This is my first time using Polybase and I'm trying to load a sample CSV file (with first record as header) from ADLS Gen2 to Synapse. I've already created a Master Key before so I didn't create it again. The remaining steps I'm implemented are as follows:
-- Step 1
CREATE DATABASE SCOPED CREDENTIAL access_cred
WITH
IDENTITY = 'my_name',
SECRET = '12345678910****==';
-- Step 2
CREATE EXTERNAL DATA SOURCE CreditCards
WITH
(
TYPE = HADOOP,
LOCATION = 'abfss://container01@freesandbox.dfs.core.windows.net',
CREDENTIAL = access_cred
);
-- Step 3
CREATE EXTERNAL FILE FORMAT CC_FileFormat
WITH
(
FORMAT_TYPE = DELIMITEDTEXT,
FORMAT_OPTIONS
(
FIELD_TERMINATOR = ',',
FIRST_ROW = 2,
USE_TYPE_DEFAULT = FALSE
)
);
--Step 4
CREATE SCHEMA ext;
CREATE SCHEMA cc;
--Step 5: Create External Table
CREATE EXTERNAL TABLE ext.creditcards (
Card_Type_Full_Name varchar(50),
Issuing_Bank varchar(50),
Card_Number varchar(50),
Card_Holder_Name varchar(50),
CVV_CVV2 varchar(50),
Issue_Date varchar(50),
Expiry_Date varchar(50),
Billing_Date varchar(50),
Card_PIN varchar(50),
Credit_Limit varchar(50)
)
WITH (LOCATION='/CreditCards/', --I've a folder 'CreditCards' inside which the 'Creditcards.csv` file sits
DATA_SOURCE = CreditCards,
FILE_FORMAT = CC_FileFormat,
REJECT_TYPE = VALUE,
REJECT_VALUE = 0
);
--Step 6
CREATE TABLE cc.creditcards
WITH
(
DISTRIBUTION = REPLICATE,
CLUSTERED COLUMNSTORE INDEX
)
AS
SELECT * FROM ext.creditcards
OPTION (LABEL = 'CTAS : Load cc.creditcards');
I don't know what I'm doing wrong. I tried going through multiple posts over internet but nothing really addresses the issue I'm facing. I get the below error when trying to do SELECT * from <external_table>
. (This is also the error I get in Step 6 as I'm CTAS command to load my final table.)

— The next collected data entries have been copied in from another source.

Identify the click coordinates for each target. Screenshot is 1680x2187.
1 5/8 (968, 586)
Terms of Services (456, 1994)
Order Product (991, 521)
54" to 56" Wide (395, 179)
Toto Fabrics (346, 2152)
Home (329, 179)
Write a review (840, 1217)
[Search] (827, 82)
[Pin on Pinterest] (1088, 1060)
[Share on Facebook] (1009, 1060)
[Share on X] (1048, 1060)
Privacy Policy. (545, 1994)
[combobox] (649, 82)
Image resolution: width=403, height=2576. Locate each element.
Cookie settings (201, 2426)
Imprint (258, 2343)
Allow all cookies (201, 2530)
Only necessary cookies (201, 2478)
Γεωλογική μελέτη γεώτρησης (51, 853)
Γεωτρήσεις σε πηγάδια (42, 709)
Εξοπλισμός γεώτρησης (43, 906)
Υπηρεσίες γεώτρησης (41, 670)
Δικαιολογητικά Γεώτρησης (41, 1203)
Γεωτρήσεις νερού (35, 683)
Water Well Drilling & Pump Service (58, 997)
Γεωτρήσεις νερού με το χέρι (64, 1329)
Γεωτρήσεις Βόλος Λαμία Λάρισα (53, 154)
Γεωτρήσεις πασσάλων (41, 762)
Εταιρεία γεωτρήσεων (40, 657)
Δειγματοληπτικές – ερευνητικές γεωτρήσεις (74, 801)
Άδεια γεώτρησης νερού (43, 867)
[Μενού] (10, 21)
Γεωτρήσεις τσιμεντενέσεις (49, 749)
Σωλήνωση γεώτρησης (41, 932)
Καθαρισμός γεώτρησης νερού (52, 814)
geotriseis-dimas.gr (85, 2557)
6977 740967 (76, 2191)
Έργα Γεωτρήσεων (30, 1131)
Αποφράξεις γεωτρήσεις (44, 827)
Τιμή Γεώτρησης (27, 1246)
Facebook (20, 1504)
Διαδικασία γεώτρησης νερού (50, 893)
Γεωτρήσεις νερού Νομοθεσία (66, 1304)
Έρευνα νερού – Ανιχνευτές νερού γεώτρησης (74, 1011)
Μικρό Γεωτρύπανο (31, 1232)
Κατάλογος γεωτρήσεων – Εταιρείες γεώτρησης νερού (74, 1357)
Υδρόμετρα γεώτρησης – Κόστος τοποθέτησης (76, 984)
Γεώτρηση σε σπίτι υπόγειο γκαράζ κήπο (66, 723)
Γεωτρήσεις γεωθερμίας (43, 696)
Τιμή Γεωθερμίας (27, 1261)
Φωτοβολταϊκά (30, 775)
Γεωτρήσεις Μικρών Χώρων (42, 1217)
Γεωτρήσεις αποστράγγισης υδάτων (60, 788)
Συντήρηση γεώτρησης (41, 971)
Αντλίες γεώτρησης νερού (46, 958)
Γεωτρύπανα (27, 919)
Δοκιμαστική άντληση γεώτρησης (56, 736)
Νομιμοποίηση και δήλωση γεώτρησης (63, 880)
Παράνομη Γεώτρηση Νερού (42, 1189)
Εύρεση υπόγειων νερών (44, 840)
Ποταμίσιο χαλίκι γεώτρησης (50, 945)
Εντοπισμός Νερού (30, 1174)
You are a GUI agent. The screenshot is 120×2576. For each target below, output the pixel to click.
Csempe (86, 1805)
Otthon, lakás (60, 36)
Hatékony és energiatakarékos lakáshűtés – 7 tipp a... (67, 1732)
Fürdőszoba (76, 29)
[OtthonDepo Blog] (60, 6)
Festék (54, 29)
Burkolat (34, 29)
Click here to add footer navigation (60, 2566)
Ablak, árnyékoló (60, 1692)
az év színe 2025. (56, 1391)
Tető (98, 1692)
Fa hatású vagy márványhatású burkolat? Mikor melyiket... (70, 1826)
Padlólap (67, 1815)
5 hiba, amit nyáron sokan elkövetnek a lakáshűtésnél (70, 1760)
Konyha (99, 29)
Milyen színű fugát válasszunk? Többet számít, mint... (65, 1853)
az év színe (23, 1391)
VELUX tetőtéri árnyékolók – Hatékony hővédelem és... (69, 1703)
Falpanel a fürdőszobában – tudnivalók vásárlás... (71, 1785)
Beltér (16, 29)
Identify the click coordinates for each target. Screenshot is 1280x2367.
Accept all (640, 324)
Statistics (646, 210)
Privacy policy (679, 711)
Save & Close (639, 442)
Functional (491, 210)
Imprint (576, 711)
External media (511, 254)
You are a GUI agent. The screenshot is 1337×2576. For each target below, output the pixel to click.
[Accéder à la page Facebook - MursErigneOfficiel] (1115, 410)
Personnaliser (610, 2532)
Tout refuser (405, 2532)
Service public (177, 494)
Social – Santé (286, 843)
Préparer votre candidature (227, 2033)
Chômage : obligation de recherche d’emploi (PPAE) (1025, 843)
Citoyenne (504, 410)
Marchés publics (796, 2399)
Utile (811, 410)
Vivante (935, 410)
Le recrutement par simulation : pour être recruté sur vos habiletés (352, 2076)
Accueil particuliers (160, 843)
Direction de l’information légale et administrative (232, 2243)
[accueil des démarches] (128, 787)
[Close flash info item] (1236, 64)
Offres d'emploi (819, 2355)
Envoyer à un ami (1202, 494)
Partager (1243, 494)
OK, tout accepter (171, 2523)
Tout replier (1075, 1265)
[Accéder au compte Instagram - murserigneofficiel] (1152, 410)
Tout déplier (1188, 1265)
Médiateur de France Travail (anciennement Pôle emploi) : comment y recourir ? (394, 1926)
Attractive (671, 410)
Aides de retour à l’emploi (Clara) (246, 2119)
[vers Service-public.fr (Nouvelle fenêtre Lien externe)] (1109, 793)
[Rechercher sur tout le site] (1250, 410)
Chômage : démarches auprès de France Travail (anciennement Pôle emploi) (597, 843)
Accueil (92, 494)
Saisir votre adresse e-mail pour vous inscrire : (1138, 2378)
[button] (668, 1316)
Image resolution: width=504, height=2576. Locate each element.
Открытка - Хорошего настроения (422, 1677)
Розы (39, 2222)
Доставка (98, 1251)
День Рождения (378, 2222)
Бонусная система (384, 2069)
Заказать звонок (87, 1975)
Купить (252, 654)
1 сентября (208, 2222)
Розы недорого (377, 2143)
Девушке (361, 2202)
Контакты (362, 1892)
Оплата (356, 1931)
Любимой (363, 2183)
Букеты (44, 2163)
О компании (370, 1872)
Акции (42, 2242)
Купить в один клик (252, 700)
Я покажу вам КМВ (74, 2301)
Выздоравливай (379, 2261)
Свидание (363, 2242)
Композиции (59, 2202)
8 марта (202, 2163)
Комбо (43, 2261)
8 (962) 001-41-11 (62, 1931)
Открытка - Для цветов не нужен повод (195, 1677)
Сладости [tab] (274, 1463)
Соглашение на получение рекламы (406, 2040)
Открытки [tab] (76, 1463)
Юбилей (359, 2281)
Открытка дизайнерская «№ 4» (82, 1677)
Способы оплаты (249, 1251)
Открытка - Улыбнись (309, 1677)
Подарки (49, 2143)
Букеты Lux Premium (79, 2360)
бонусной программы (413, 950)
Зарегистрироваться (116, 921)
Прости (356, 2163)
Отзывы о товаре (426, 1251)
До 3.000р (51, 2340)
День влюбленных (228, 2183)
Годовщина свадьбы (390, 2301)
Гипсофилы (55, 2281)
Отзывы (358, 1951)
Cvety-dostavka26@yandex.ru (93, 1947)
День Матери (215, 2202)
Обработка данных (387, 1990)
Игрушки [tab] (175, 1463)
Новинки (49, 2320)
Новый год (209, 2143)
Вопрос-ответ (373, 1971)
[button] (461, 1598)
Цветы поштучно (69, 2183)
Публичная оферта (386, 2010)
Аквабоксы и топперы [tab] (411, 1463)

Msg 107090, Level 16, State 1, Line 74
HdfsBridge::recordReaderFillBuffer - Unexpected error encountered filling record reader buffer: MalformedInputException: Input length = 1
I don't understand what else is missing. I've given access permissions on the Container level as well. Can someone please help me in solving this issue?
Solved: Turns out, this error was being caused due to file encoding. The source flatfile I placed on ADLS G2 was in ANSI and I just had to re-upload it by converting it to UTF8. After that it worked perfectly.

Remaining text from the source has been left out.